- [PROVIDED DATA]

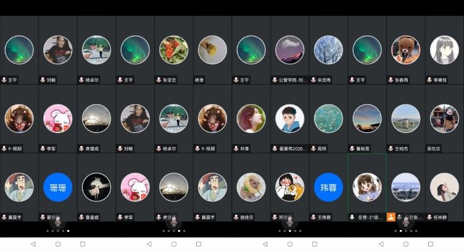The height and width of the screenshot is (251, 464).
Task: Select the blue 玮蓉 initials avatar
Action: point(328,187)
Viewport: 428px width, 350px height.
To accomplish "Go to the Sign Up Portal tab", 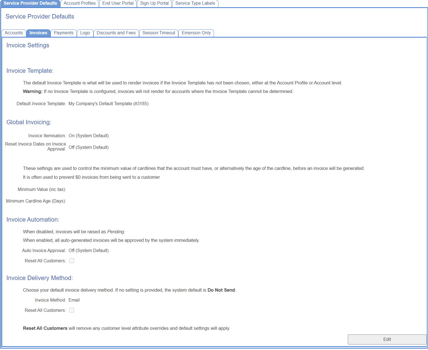I will click(154, 3).
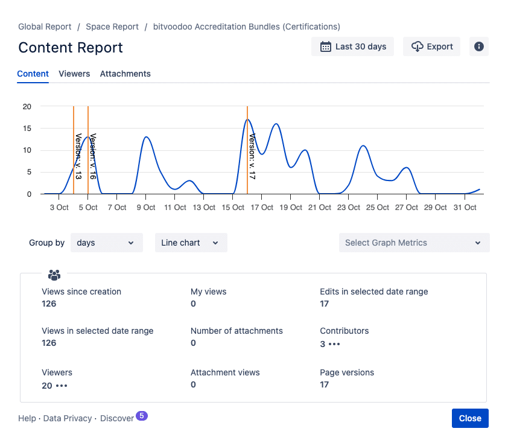Open Select Graph Metrics dropdown
508x443 pixels.
click(414, 243)

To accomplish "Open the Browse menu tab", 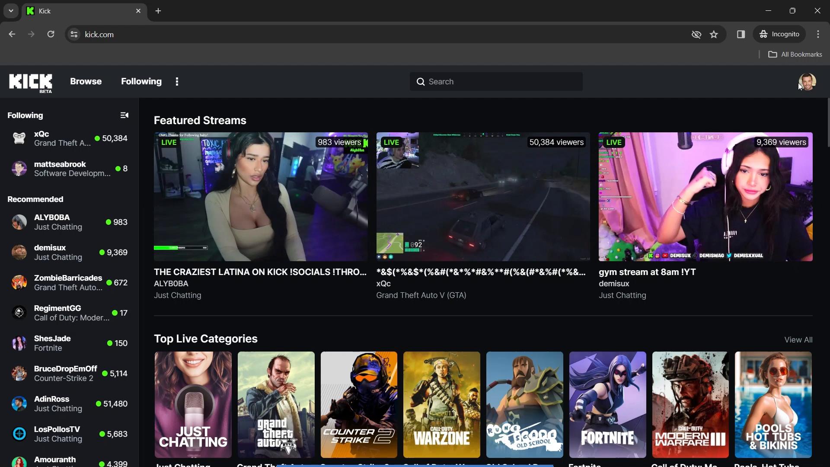I will [x=86, y=81].
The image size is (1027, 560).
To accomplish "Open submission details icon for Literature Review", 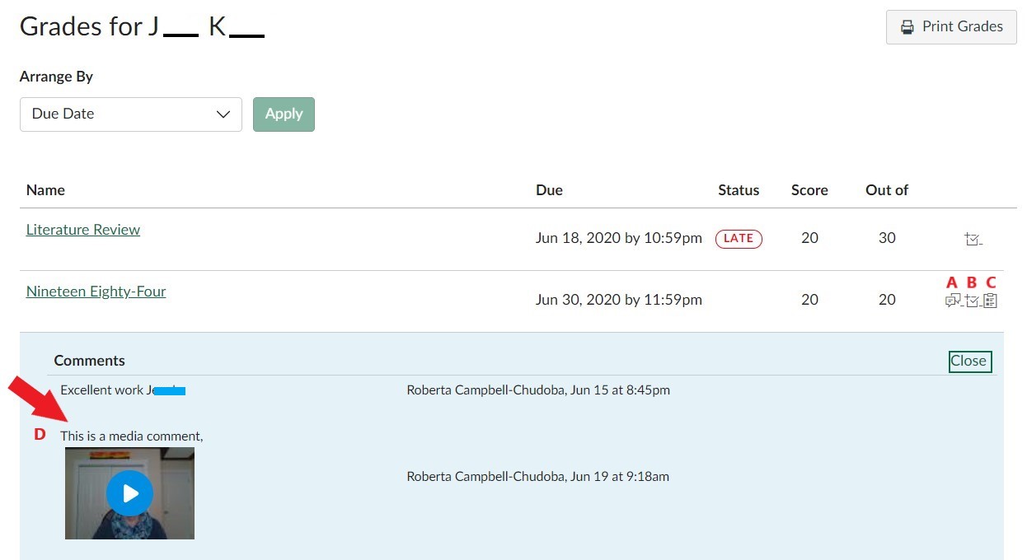I will point(973,238).
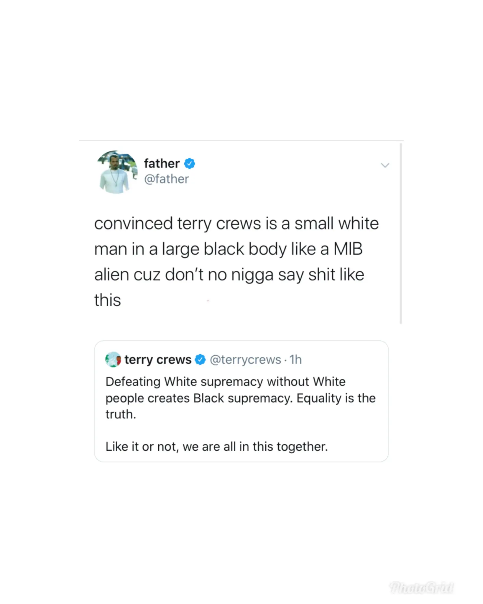Click the vertical scrollbar beside the tweet
This screenshot has height=604, width=483.
401,234
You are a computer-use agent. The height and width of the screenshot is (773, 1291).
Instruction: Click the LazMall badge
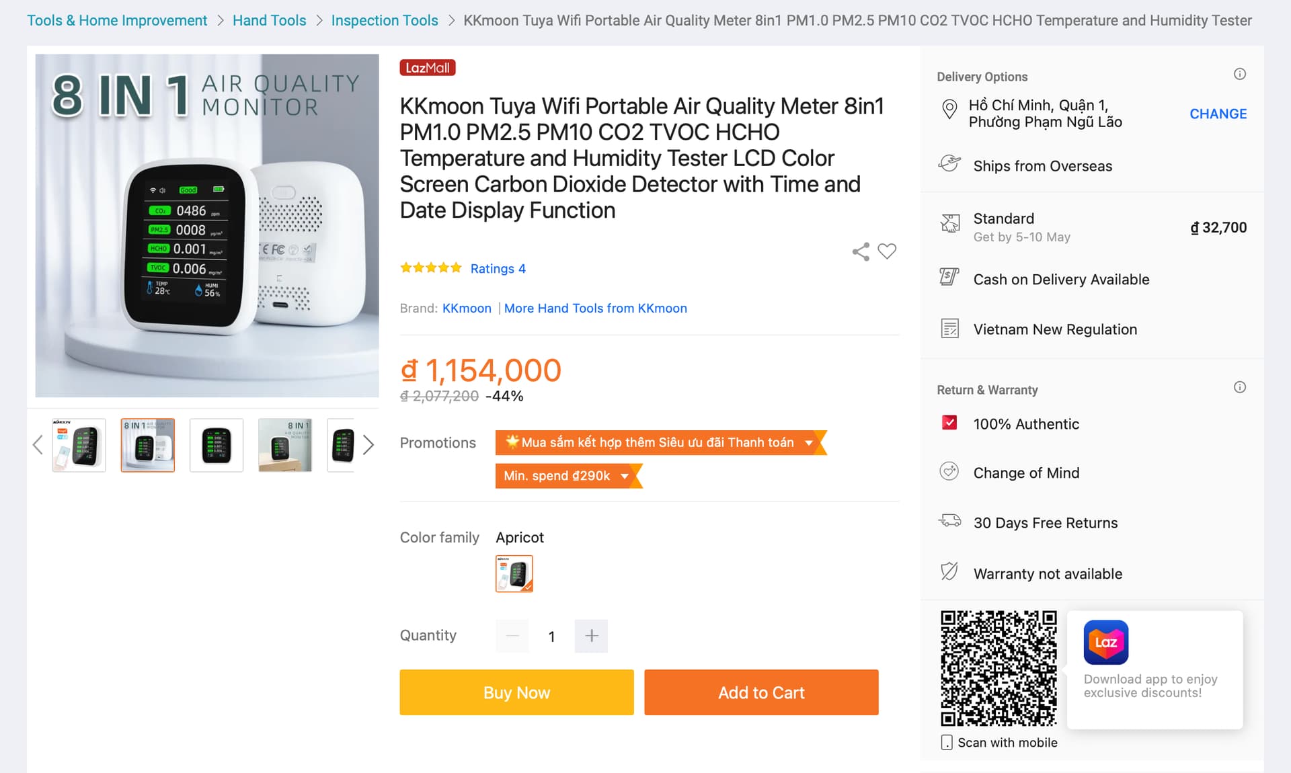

- [INSTRUCTIONS FOR THE TASK] Copy the lines exactly. Start at the line with "You are a computer-use", end at the last line above, include both, and omit all pictures.

- [SOLUTION TO THIS TASK]
You are a computer-use agent. The height and width of the screenshot is (773, 1291).
Instruction: Click the LazMall badge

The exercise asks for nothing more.